(Corrects date of Portugal’s draft budget in paragraph 2)
* Portugal cuts deficit target for 2017
* German paper reports possible establishment of Portugal bad bank
* Spanish and Italian yields also dip
By Abhinav Ramnarayan
LONDON, Oct 18 (Reuters) - Portugal’s government bond yields hit one-month lows on Tuesday ahead of a crucial ratings review from DBRS this week.
Portugal on Friday slashed its deficit target for 2017 to 1.6 percent of economic output from this year’s estimated 2.4 percent, and a report overnight from German newspaper Handelsblatt suggested the government is planning to set up a bad bank to deal with the struggling banking sector.
Those two developments strengthened expectations that DBRS would leave the country’s last investment grade rating untouched at a scheduled review this Friday.
Concerns over the rating - with eligibility for the European Central Bank’s asset purchase programme in the balance - has weighed on Portugal’s government bonds since mid-August.
“I think the market now believes the investment grade rating should survive, and we tend to that view as well,” said Commerzbank rates strategist David Schnautz. “It remains to be seen if this is just a feel good environment or if it is justified.”

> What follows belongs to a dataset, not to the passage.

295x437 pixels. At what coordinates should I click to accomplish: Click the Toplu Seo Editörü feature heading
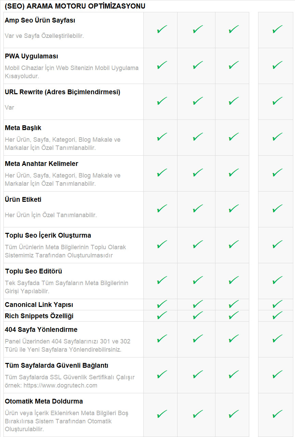33,271
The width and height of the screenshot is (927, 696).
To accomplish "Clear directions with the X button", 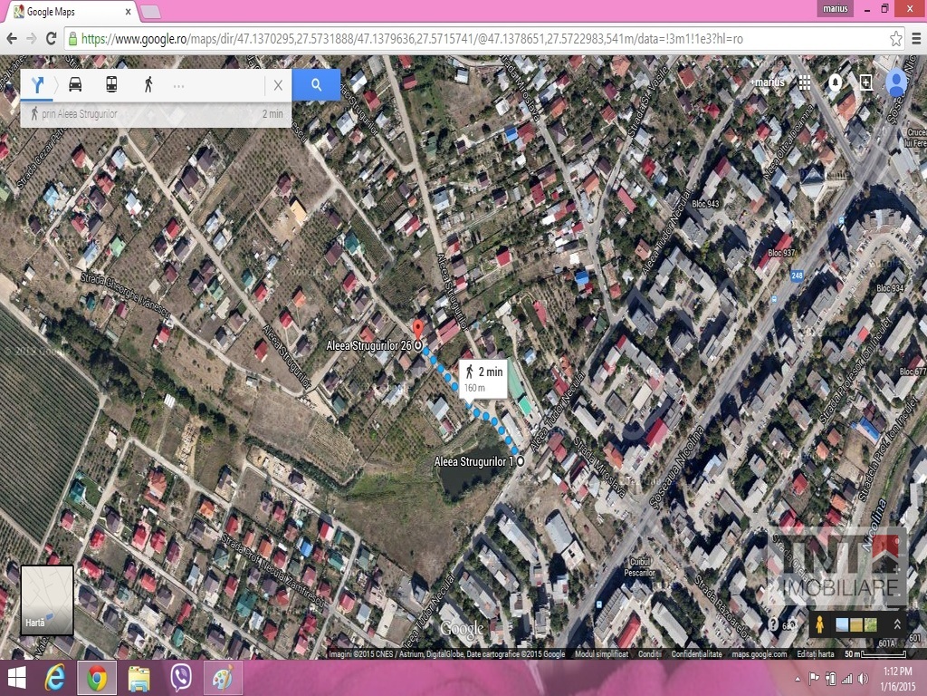I will (x=278, y=85).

He sounded a note of caution, saying that it remains to be seen if the deficit target - part of the draft budget proposal for 2017 - proves feasible.
Portugal’s 10-year bond yields rose from an Aug. 15 low of 2.69 percent all the way up to 3.63 percent last Monday, October 10. Since then, government comments suggesting the rating was safe and further good news have pushed yields lower.
On Tuesday, the yield on the Portugal 10-year benchmark fell 1.5 basis points to 3.25 percent by 0700 GMT, before rising again.
One of DRBS’s key concerns have been around the Portuguese banking sector, and the government is planning to create a bad banks to absorb its bank’s non-performing loans (NPLs), Handelsblatt reported on Monday.
“This is a reminder that there are issues for Portugal beyond Friday’s review, and NPLs are a very difficult beast to tackle,” said Schnautz. “Though the mechanics of the bad bank are still unclear, at the very least they are dealing with issue head on.”
The yield on other southern European government bonds also fell on Tuesday, with Spain’s 10-year bond yields dropping 1.3 bps to 1.11 percent and Italy’s 10-year dropping 1.2 bps to 1.39 percent .
Higher-rated euro zone government bonds were more or less flat on the day, following Monday’s sharply volatile session.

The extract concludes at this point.